Description of the task. Echo the stretch from the line containing "You are a computer-use" through the line containing "(x=875, y=789)", word for word, leaving out the pictures.

Stored data.
/---
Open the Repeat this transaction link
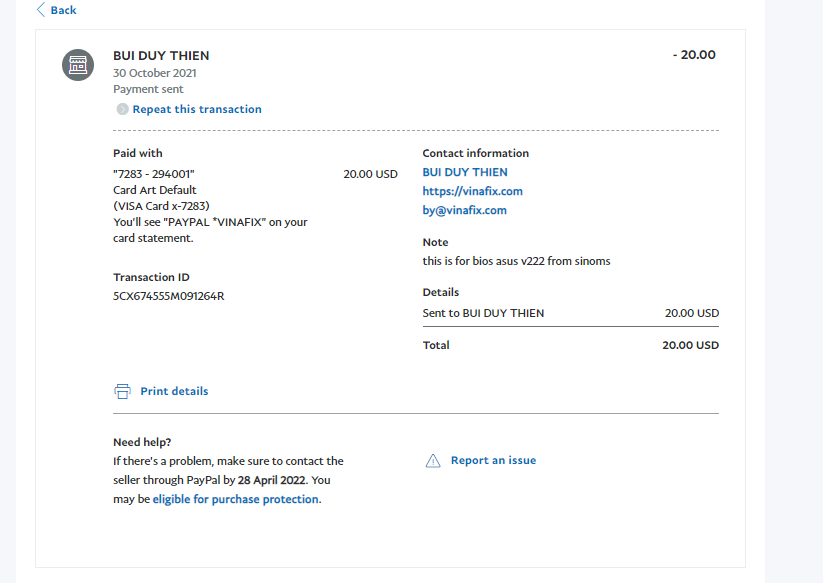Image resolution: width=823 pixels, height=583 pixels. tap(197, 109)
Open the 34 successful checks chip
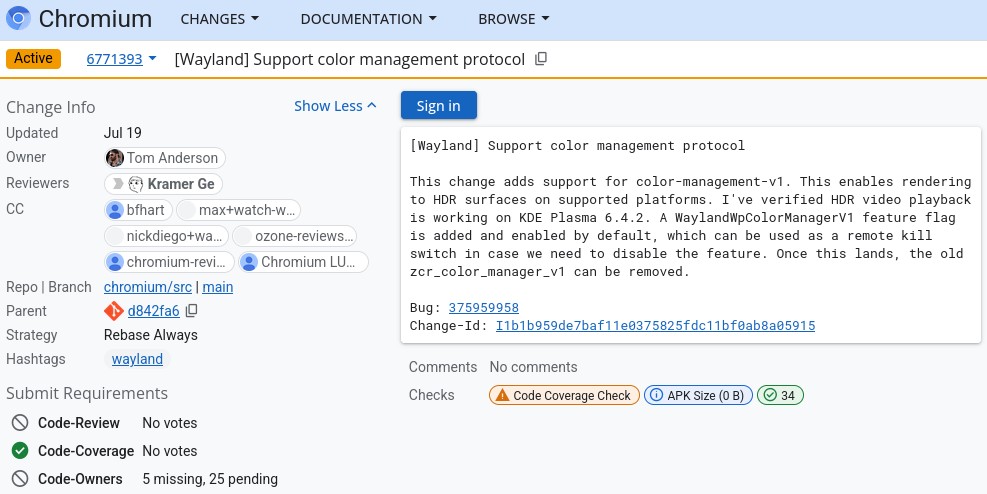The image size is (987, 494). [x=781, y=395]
\---
/---
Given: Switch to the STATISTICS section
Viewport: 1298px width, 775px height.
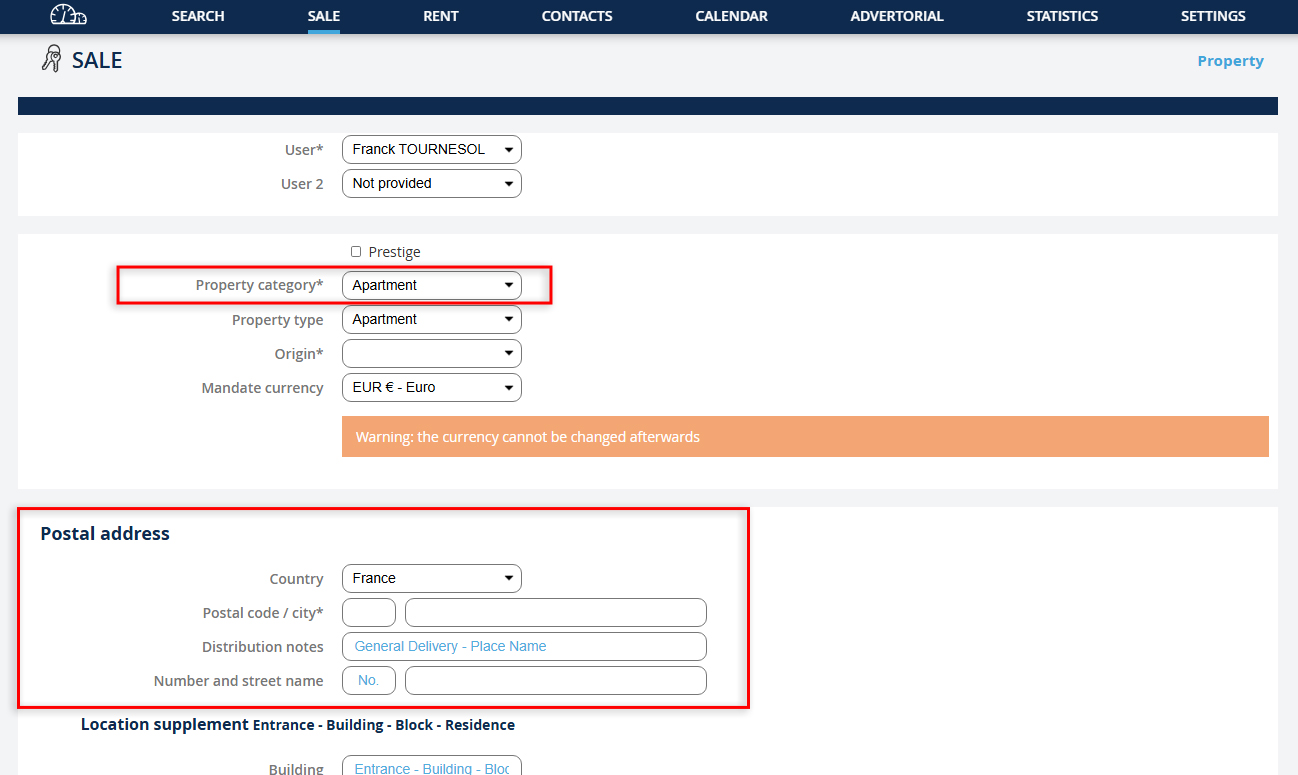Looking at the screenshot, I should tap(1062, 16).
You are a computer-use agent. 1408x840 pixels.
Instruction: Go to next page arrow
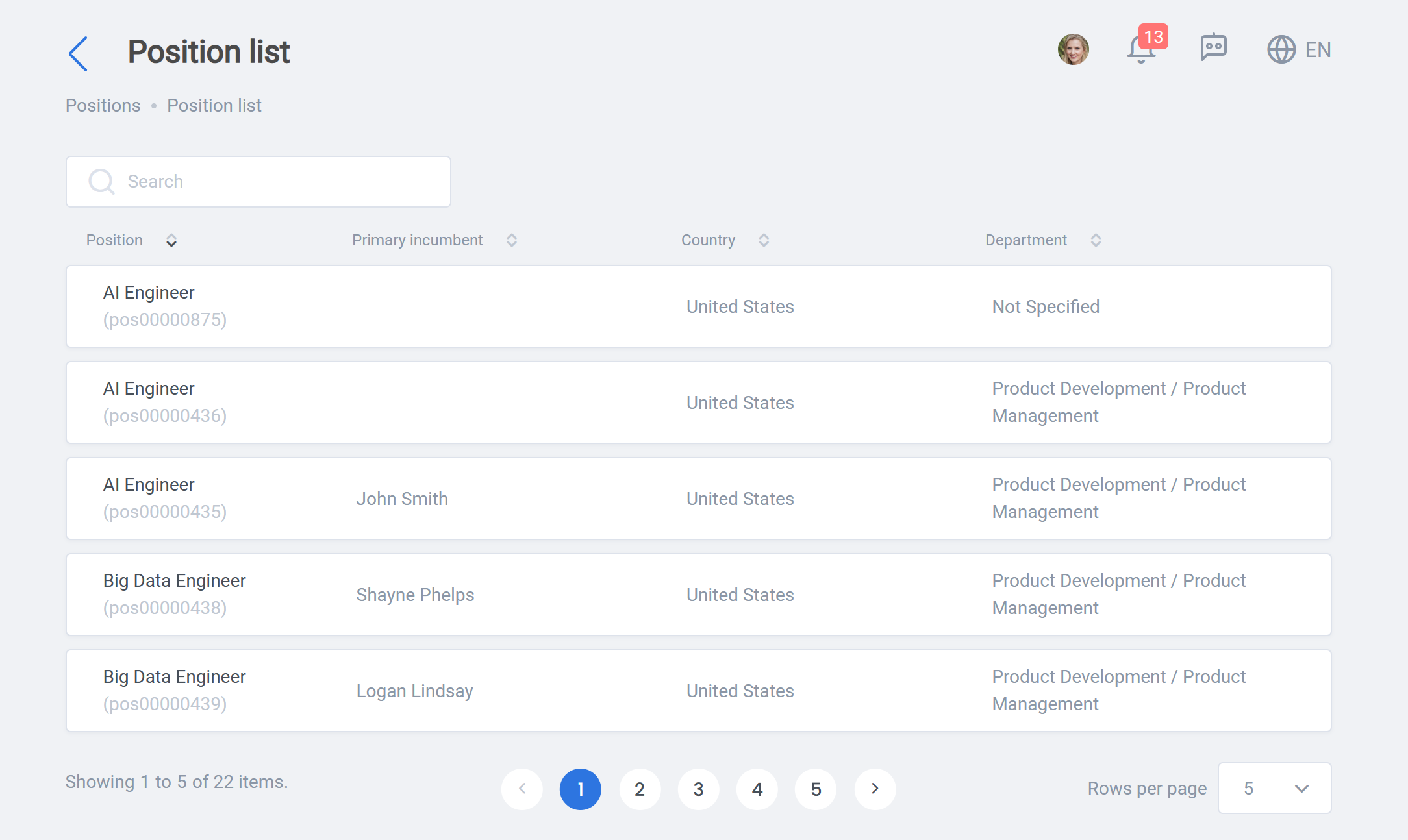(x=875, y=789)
\---
/---
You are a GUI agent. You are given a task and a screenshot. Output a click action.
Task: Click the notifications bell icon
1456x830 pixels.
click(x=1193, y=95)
\---
Task response.
You are a computer-use agent. 1408x840 pixels.
Instruction: Go to next page arrow
(x=875, y=789)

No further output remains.